Characterization of constitutive and acid-induced outwardly rectifying chloride currents in immortalized mouse distal tubular cells

Thiazides block Na(+) reabsorption while enhancing Ca(2+) reabsorption in the kidney. As previously demonstrated in immortalized mouse distal convoluted tubule (MDCT) cells, chlorothiazide application induced a robust plasma membrane hyperpolarization, which increased Ca(2+) uptake. This essential thiazide-induced hyperpolarization was prevented by the Cl(−) channel inhibitor 5-Nitro-2-(3-phenylpropylamino) benzoic acid (NPPB), implicating NPPB-sensitive Cl(−) channels, however the nature of these Cl(−) channels has been rarely described in the literature. Here we show that MDCT cells express a dominant, outwardly rectifying Cl(−) current at extracellular pH 7.4. This constitutive Cl(−) current was more permeable to larger anions (Eisenman sequence I; I(−) > Br(−) ≥ Cl(−)) and was substantially inhibited by > 100 mM [Ca(2+)](o), which distinguished it from ClC-K2/barttin.

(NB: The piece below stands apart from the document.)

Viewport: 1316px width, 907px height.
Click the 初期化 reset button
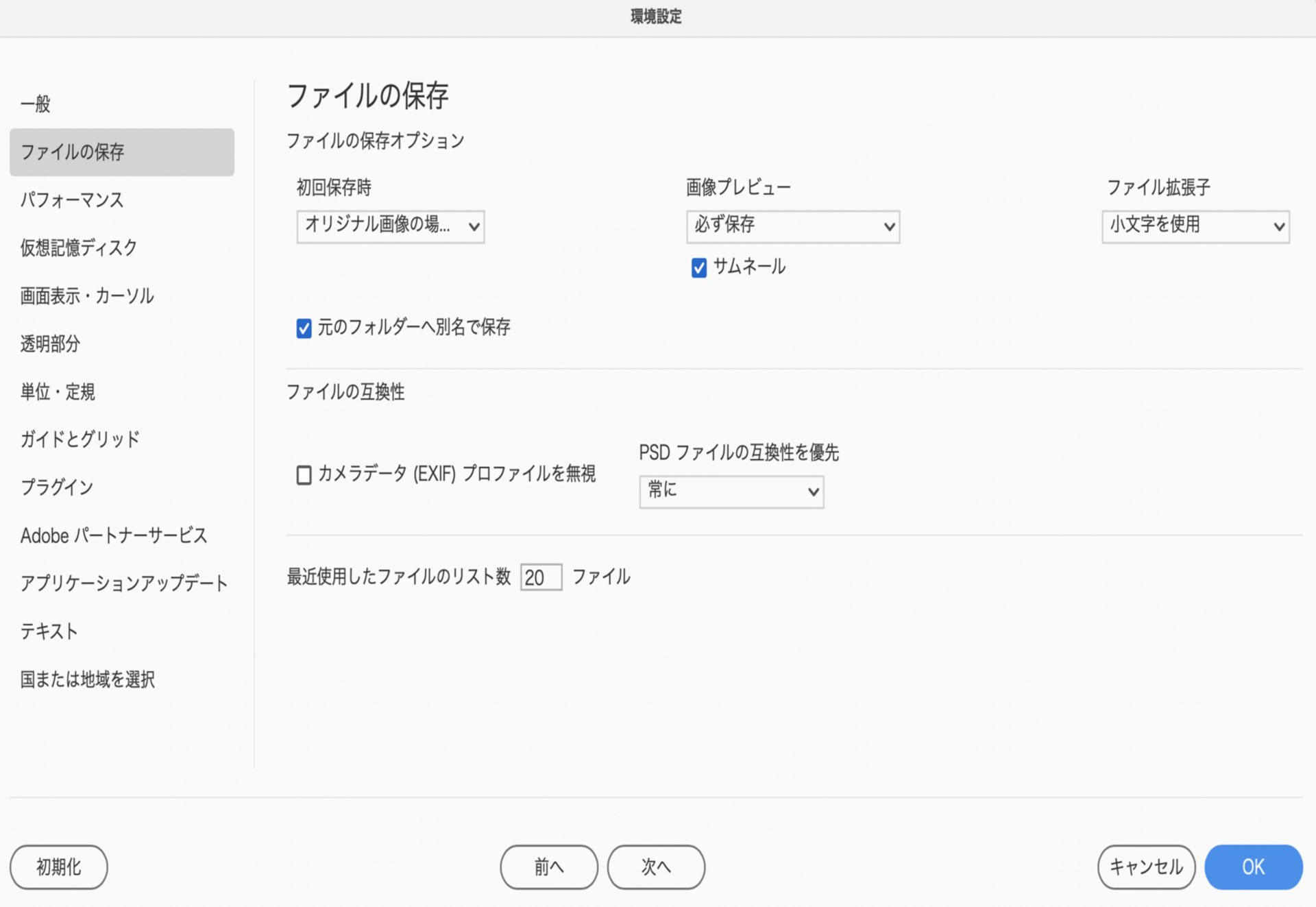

Moreover, the constitutive Cl(−) current was blocked by NPPB, along with other Cl(−) channel inhibitors (4,4′-diisothiocyanatostilbene-2,2′-disulfonate, DIDS; flufenamic acid, FFA). Subjecting the MDCT cells to an acidic extracellular solution (pH < 5.5) induced a substantially larger outwardly rectifying NPPB-sensitive Cl(−) current. This acid-induced Cl(−) current was also anion permeable (I(−) > Br(−) > Cl(−)), but was distinguished from the constitutive Cl(−) current by its rectification characteristics, ion sensitivities, and response to FFA. In addition, we have identified similar outwardly rectifying and acid-sensitive currents in immortalized cells from the inner medullary collecting duct (mIMCD-3 cells). Expression of an acid-induced Cl(−) current would be particularly relevant in the acidic IMCD (pH < 5.5). To our knowledge, the properties of these Cl(−) currents are unique and provide the mechanisms to account for the Cl(−) efflux previously speculated to be present in MDCT cells.